Member of the Kunitachi City Council
- In office April 1991 – April 1995

Personal details
- Born: 3 May 1949 (age 77) Miyazaki, Japan
- Party: Social Democratic
- Other political affiliations: Tokyo Seikatsusha Network
- Alma mater: Hosei University

= Hiroko Uehara =

Japanese politician

Hiroko Uehara (上原 公子, Uehara Hiroko) is a Japanese centre-left politician and policy consultant. From 1999 to 2007, she served for two terms as mayor of Kunitachi City, becoming the first female mayor in Tokyo.

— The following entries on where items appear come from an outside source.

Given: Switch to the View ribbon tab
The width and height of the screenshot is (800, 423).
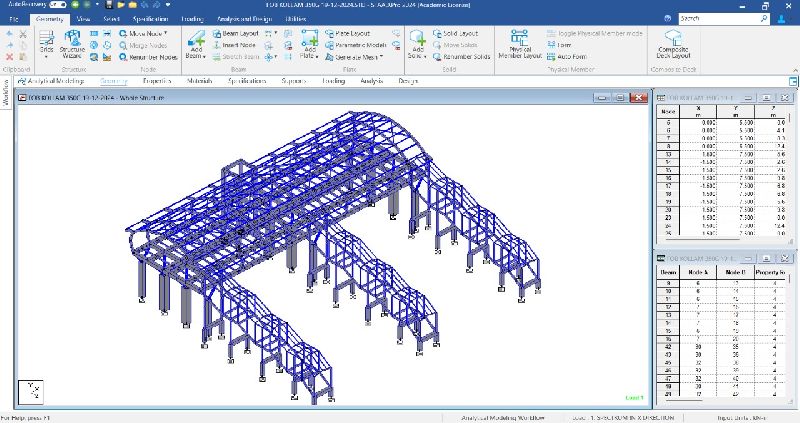Looking at the screenshot, I should tap(85, 18).
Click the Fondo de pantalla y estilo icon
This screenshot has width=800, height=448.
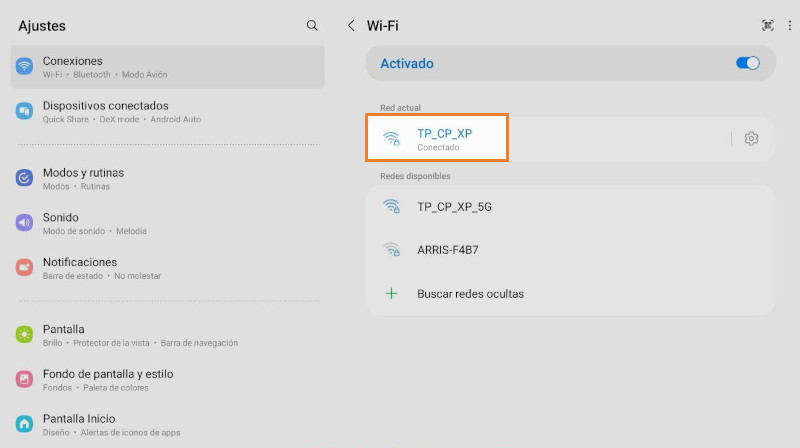[25, 379]
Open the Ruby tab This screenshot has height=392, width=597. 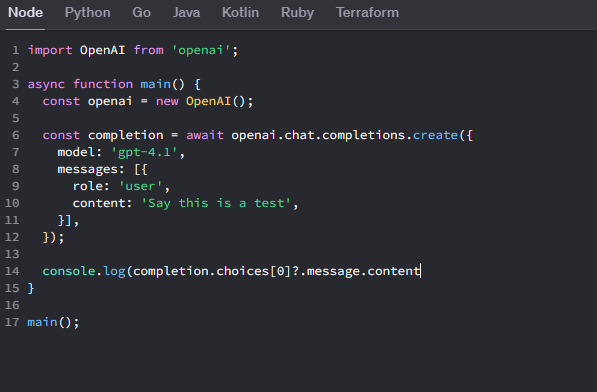tap(297, 13)
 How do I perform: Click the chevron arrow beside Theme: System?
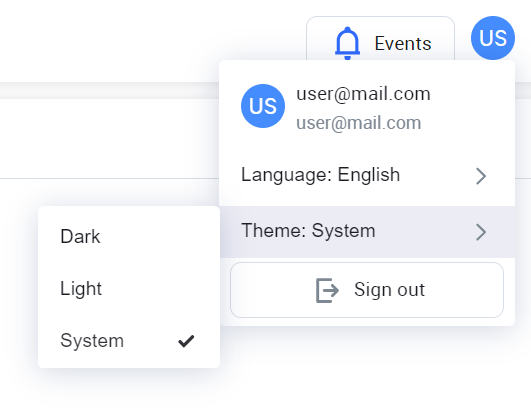coord(481,232)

Uehara was born in 1949 in Miyazaki City, Miyazaki Prefecture. After attending Miyazaki prefectural Miyazaki-Ōmiya High School (Miyazaki kenritsu Miyazaki Ōmiya kōtō-gakkō), she graduated from the Faculty of Letters of Hōsei University, but subsequently broke off her postgraduate studies. Later, she became the leader of the female consumer-driven local party Tokyo Seikatsusha Network, part of the national citizens' network movement (also known as "representative/deputy/proxy movement", 代理人運動, dairinin undō), and was elected to the assembly of Kunitachi City. In 1999, Uehara won the mayoral election, ending a two-decade streak of conservative/centre-right mayors. After two terms, she did not stand for re-election (the network movement has rules on assembly member rotation and chief executive term limits). With centre-left support including hers, Hiroshi Sekiguchi was elected to succeed her.

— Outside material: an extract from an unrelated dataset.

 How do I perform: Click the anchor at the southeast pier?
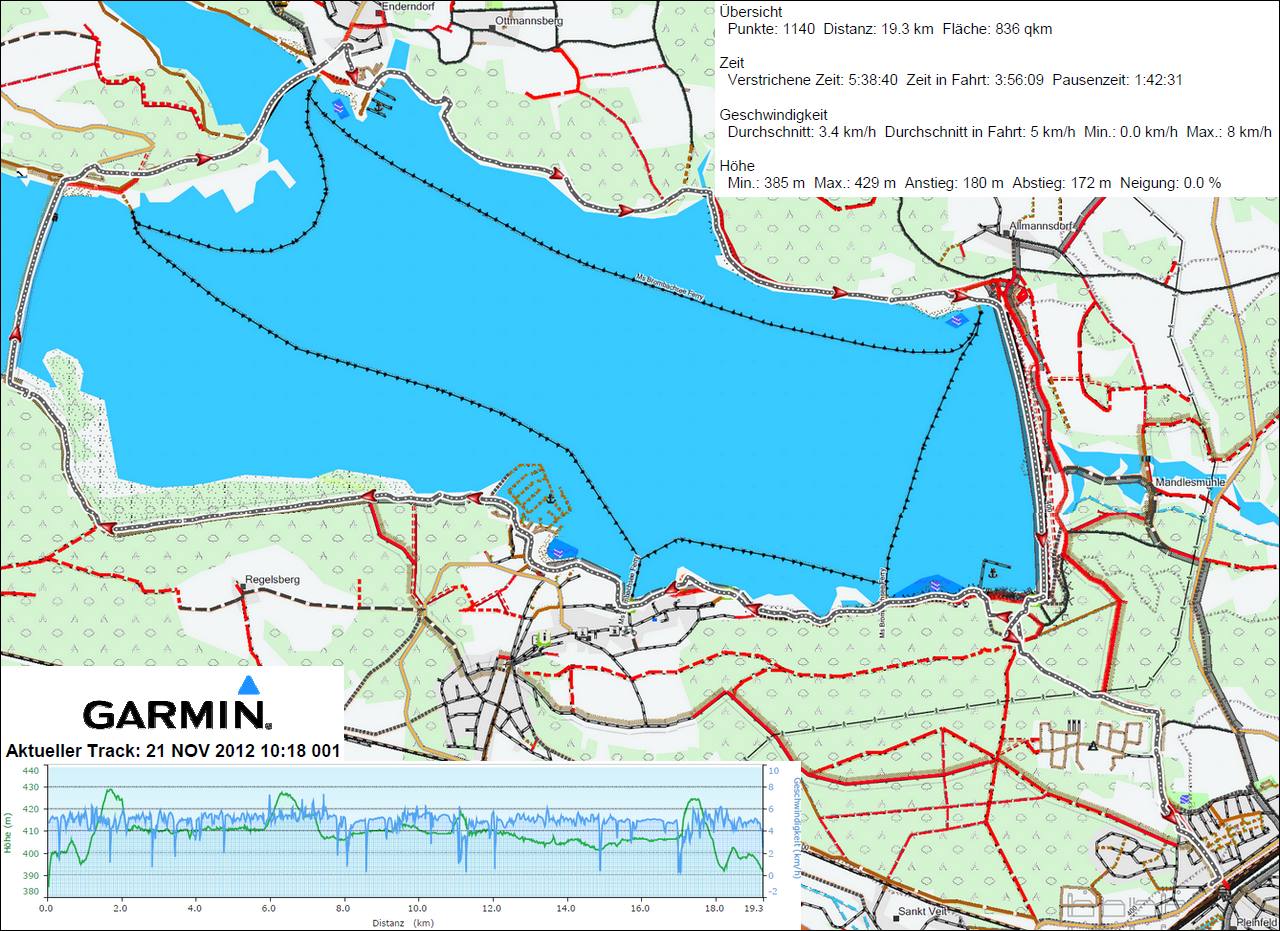click(x=993, y=573)
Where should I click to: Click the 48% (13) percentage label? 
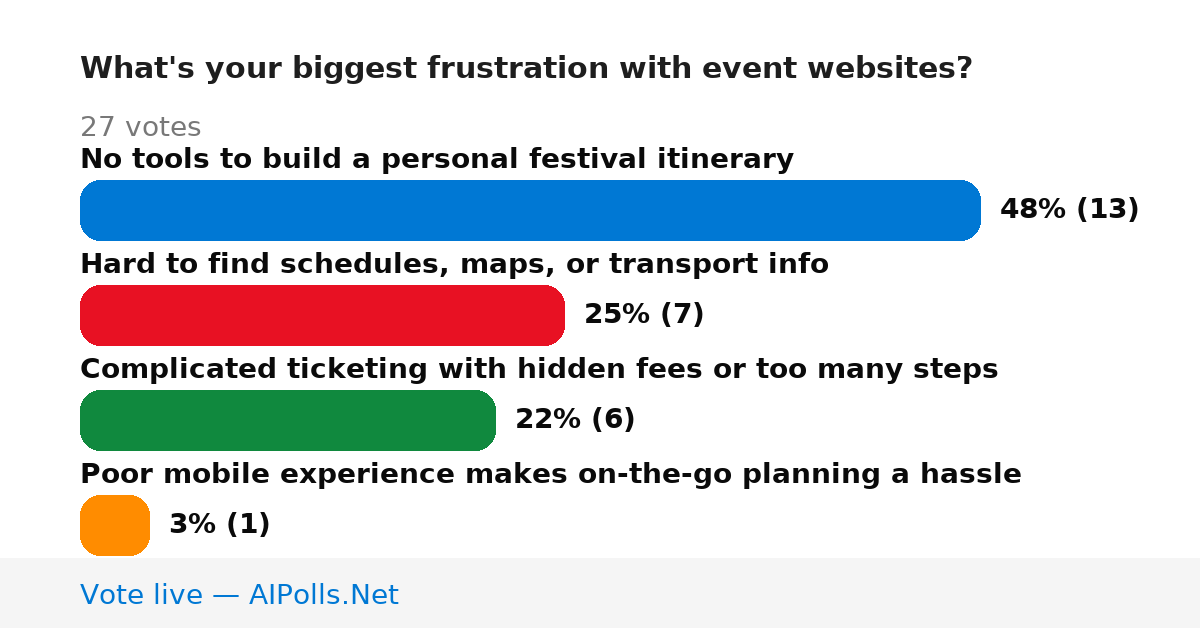[x=1069, y=209]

In the 2007 regular election, she tried to win a seat in the House of Councillors via the Social Democratic Party list in the proportional district; but she received only 108,636 votes nationwide, making her fourth on the SDP list while the party won only two seats in the proportional election. In the 2016 Tokyo gubernatorial election, Uehara ran a support group for centre-left candidate Shuntarō Torigoe.